Pidió a la camarera que trajese dos cafés.

—¿Qué hacemos? —preguntó Marcos en español, sentado a mi lado—. ¿Qué queréis hacer? —repitió en mi idioma.

—¿Una hamaca? —ofreció Emilio a una pareja que pasaba.

A continuación, lo que hicimos fue observar el intrincado juego de negociaciones cautelosas que siguió entre ambas partes. La mujer dijo que no, y el hombre que sí, y después de un rato el hombre dijo tal vez, y la mujer dijo quizá. Finalmente, tras mucho regatear, la mujer dijo que sí, y el hombre que también. Emilio regresó a la mesa, sonriente.

—Bueno, ¿qué hacemos? —insistió Barbara, pero Emilio, distraído ante la perspectiva de ganancias había avistado a dos turistas franceses al otro lado de la cafetería y observaba cómo otro vendedor de hamacas trataba de convencerlas de que compraran una.

—Mañana les venderé una yo —se propuso.

—Dejemos aquí a estos tipos y marchémonos a algún sitio fresco —me sugirió Barbara. Marcos se inclinó y dijo:

—Podríamos ir al parque de atracciones. No lo habéis visto aún, ¿verdad?

Cogimos el autobús urbano, un vehículo desvencijado que había venido a Mérida a acabar sus días. Crujiente, estertoroso, atiborrado, y seguramente maltratado, habría apostado a que antes de llegar a Mérida había funcionado muchos años en Estados Unidos o en alguna provincia más rica de México. El autobús nos llevó al parque, que apenas si estaba algo más fresco que la cafetería.

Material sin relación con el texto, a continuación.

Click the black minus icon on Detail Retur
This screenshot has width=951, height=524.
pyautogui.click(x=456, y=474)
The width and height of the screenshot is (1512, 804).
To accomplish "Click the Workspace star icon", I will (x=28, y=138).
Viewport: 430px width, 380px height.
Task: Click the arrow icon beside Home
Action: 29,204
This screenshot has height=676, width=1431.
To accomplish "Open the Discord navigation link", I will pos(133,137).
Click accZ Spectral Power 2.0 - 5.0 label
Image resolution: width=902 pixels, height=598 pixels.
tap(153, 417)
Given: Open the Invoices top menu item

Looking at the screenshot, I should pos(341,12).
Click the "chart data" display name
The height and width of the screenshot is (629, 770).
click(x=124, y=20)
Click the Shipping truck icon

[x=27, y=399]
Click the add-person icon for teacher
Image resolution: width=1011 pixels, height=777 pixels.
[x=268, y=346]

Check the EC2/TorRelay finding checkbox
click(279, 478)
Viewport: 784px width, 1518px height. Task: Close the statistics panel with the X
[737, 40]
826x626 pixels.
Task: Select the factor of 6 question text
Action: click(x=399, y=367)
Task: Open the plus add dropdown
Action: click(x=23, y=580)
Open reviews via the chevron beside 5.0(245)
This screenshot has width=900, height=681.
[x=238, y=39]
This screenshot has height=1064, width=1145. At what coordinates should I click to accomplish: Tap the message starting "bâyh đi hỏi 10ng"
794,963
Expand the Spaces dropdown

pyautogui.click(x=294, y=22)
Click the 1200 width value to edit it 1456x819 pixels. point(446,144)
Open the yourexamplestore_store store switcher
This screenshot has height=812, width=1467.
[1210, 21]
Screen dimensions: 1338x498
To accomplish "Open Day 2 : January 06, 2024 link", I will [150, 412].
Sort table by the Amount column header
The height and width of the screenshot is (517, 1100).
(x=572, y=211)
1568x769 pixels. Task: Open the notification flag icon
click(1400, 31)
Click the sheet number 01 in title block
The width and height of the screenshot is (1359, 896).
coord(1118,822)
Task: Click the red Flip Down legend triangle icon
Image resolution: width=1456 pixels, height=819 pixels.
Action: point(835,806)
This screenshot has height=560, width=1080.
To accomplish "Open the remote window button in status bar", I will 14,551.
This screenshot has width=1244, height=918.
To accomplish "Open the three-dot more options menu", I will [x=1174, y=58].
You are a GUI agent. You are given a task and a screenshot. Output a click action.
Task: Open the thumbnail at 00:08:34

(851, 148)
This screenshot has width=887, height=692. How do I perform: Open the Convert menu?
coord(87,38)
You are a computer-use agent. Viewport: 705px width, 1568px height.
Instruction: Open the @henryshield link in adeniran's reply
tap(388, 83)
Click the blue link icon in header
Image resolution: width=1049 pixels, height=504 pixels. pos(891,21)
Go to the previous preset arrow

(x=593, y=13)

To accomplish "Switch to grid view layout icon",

Subimos al trenecito que daba vueltas al parque, y nos apretujamos en un rincón del vagón atestado de señoras gordas con vestidos de campesina y niños felices que olían a caramelo y a salsa picante. Alquilamos un bote con viejos remos de madera y paseamos por un pequeño estanque de cemento lleno de agua verde clara que no nos llegaría más arriba de la cintura. Barbara y Emilio remaban con entusiasmo. A mitad de camino chocamos con un bote conducido por un robusto padre mexicano; su esposa y sus hijos nos miraban con asombro mientras nos disculpábamos en castellano y en inglés. De regreso, rozamos un bote en el que viajaban dos jovencitos de la escuela secundaria que al parecer interpretaron la colisión como alguna clase de desafío. El joven más alto chapoteó con los remos en el agua para lanzar una cascada de agua verde hacia donde estábamos y nos apresuramos a regresar a la costa.